To conduct a cost-effectiveness analysis of anesthetic agents to reduce the pain of peripheral intravenous cannulation in an emergency department (ED) setting.
Cost-effectiveness analysis in which costs were measured as the cost of the agent plus costs associated with time in the ED using data from our hospital cost accounting system. Outcomes were measured as improvements in the self-reported visual analog scale (VAS) pain scores. Variables considered unique to the various agents were cost of the agent, time to peak onset, success rates of cannulation, and mean reduction in VAS scores.

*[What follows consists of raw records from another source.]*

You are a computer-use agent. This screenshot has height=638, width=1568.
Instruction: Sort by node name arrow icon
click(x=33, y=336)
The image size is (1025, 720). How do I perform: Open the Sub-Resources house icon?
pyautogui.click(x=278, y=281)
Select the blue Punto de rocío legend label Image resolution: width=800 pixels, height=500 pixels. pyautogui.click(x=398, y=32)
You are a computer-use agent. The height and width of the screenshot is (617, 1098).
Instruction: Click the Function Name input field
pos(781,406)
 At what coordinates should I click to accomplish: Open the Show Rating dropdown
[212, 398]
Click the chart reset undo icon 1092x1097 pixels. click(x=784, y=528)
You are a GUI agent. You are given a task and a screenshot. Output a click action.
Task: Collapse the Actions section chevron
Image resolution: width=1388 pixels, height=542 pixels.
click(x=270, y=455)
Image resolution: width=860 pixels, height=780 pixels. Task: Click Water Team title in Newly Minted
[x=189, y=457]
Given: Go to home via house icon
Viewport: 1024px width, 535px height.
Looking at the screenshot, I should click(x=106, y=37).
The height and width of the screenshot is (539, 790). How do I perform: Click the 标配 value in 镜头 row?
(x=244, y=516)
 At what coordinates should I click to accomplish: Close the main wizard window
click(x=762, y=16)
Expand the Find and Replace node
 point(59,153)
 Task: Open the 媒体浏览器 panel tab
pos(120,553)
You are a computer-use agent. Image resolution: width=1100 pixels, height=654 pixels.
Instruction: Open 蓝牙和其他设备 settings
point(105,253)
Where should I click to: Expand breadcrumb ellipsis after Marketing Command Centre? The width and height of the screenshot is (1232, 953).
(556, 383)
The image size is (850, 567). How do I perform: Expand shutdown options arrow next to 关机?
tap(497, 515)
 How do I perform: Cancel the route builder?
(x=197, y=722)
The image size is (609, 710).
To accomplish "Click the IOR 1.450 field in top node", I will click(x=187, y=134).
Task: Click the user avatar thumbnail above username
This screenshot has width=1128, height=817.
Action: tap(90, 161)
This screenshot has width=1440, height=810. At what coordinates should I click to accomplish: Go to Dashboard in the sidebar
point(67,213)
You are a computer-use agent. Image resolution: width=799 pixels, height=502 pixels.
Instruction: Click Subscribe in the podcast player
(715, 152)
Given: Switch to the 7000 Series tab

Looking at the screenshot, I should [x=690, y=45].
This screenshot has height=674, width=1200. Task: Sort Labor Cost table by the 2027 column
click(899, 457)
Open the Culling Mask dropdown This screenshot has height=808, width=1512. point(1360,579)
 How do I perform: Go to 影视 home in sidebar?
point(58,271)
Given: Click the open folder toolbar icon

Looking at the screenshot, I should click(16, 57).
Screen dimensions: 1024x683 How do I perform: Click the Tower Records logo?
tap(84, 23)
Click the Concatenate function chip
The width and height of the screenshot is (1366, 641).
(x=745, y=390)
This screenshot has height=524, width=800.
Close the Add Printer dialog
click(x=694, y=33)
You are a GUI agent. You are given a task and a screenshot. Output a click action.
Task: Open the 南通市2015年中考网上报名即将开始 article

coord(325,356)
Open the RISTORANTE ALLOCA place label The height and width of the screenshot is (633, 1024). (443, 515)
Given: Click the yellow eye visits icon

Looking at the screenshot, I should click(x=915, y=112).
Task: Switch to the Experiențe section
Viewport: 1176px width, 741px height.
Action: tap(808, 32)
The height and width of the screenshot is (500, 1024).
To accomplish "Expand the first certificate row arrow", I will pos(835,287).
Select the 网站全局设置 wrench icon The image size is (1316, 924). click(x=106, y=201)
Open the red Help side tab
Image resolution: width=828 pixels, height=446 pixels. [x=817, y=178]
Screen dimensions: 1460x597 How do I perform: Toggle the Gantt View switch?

A cohort of patients aged 3 through 18 years enrolled in randomized controlled trials that compared analgesic modalities to facilitate peripheral intravenous cannulation was identified through medical databases searched from their inception (earliest year, 1966) through June 2007.
Main Outcome Measures
The main outcome measure was the incremental cost-effectiveness ratio, which represented the additional cost that must be incurred by the hospital to obtain a reduction of 1 additional unit (10 mm or 1 cm) in the VAS score compared with a baseline option of no anesthetic.
Our results suggest that the needle-free jet injection of lidocaine device had the lowest incremental cost-effectiveness ratio, followed by intradermal injection of buffered lidocaine; lidocaine iontophoresis; nitrous oxide inhalation analgesia; a heated lidocaine and tetracaine patch; sonophoresis with lidocaine cream, 4%; lidocaine cream alone, 4%; and use of a eutectic mixture of lidocaine and prilocaine cream.
Currently, the needle-free jet injection of lidocaine device and injection of buffered lidocaine appear to provide the most cost-effective alternatives to pediatric ED physicians.